The owners of Wrexham AFC—Hollywood stars Ryan Reynolds and Rob McElhenny—announced the new sponsorship deal earlier this week in a video posted online. Now with a cult following in the U.S., the soccer team will wear the United Airlines logo on the front of their shirts from next season.
The team will also fly with United for their summer in the United States. At the same time, United’s MileagePlus Exclusives program members will get extra benefits, such as special access to Wrexham’s games both in Wales and the U.S.
“We seek out sponsors that match the spirit of both Wrexham Association Football Club and the people of Wrexham,” said the actors. “The team, town and fans around the world are united as never before and United Airlines is committed to elevating our story and journey.”

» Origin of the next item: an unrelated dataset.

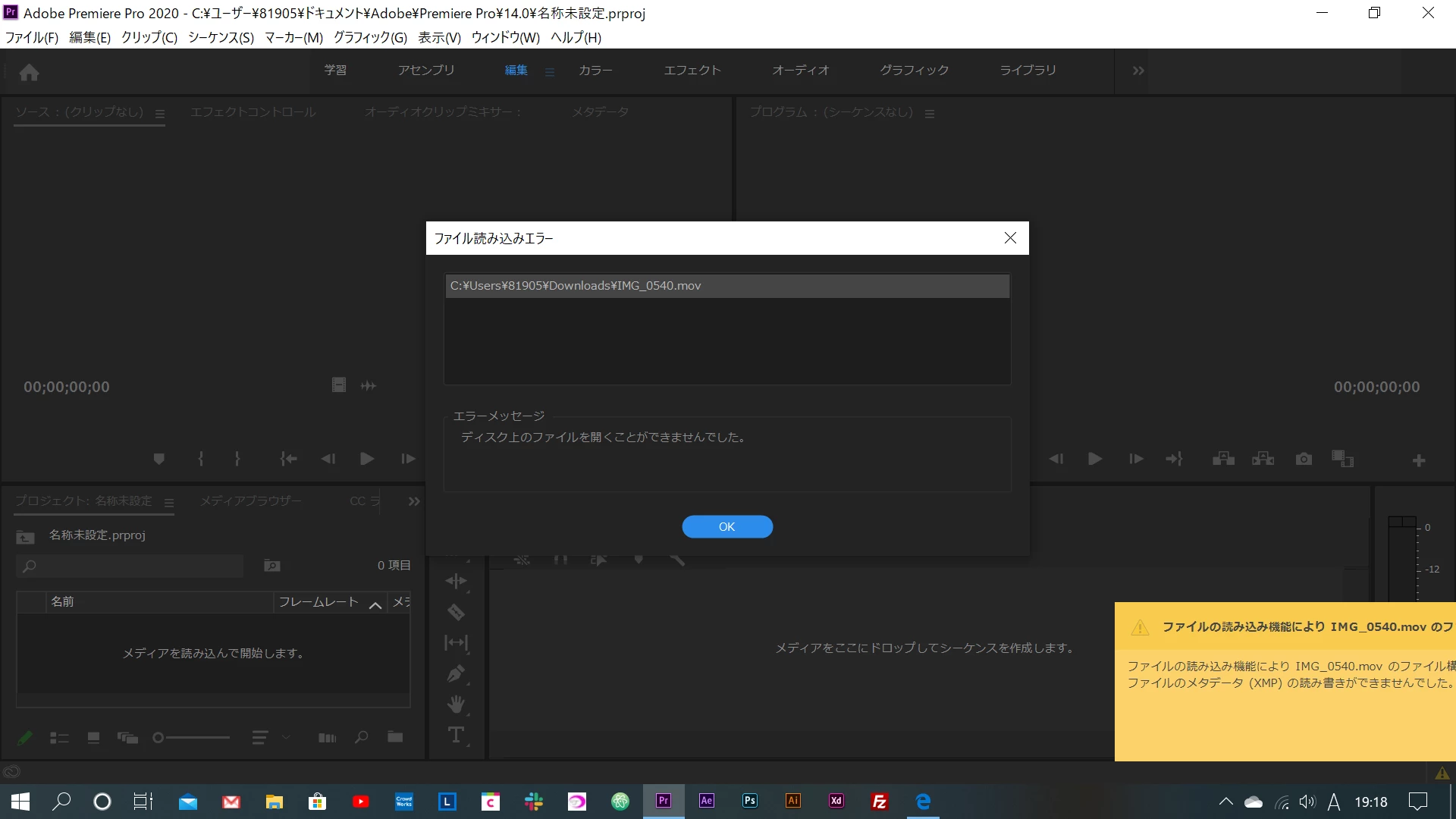Open メディアブラウザー panel tab
This screenshot has width=1456, height=819.
(x=250, y=501)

Josh Earnest, chief communications officer at United Airlines, said: “The passion and perseverance of this team on the rise has captured the imagination of the people in the U.S. and around the world. We’re excited to partner with the team and their co-chairmen across social and on their hit TV show as the incredible story of this team and its loyal fans continue to unfold.”
However, United’s pilots were less upbeat about the sponsorship deal, taking to Twitter to complain about the airline.
“You’ve got a Captain,” said United Airlines Pilots on Twitter. “Your club was Promoted. But it’s #UnitedPilots declining Captain Upgrades that are holding @united back from achieving its goals!”
The statement comes amid the backdrop of ongoing negotiations between the union representing the pilots and the airline, with United’s pilots demanding better working conditions, operating schedules, and retirement benefits, among other things.
The carrier’s pilots hit the picket lines in April, with United ALPA Master Executive Council (MEC) chair Captain Garth Thompson saying at the time: “Our contract is so outdated that hundreds of certain positions [which] has always been the envy of the airline industry, are going unfilled because pilots prioritize transparency in schedules and time with their families more than anything else.”
A following statement was made by Thompson in early June, saying that United’s board of executives now has to choose between “disregarding the sacrifices and contributions made by our pilot group, or add[ing] our UPA to the long list of other investments related to ‘United Next’ strategy.”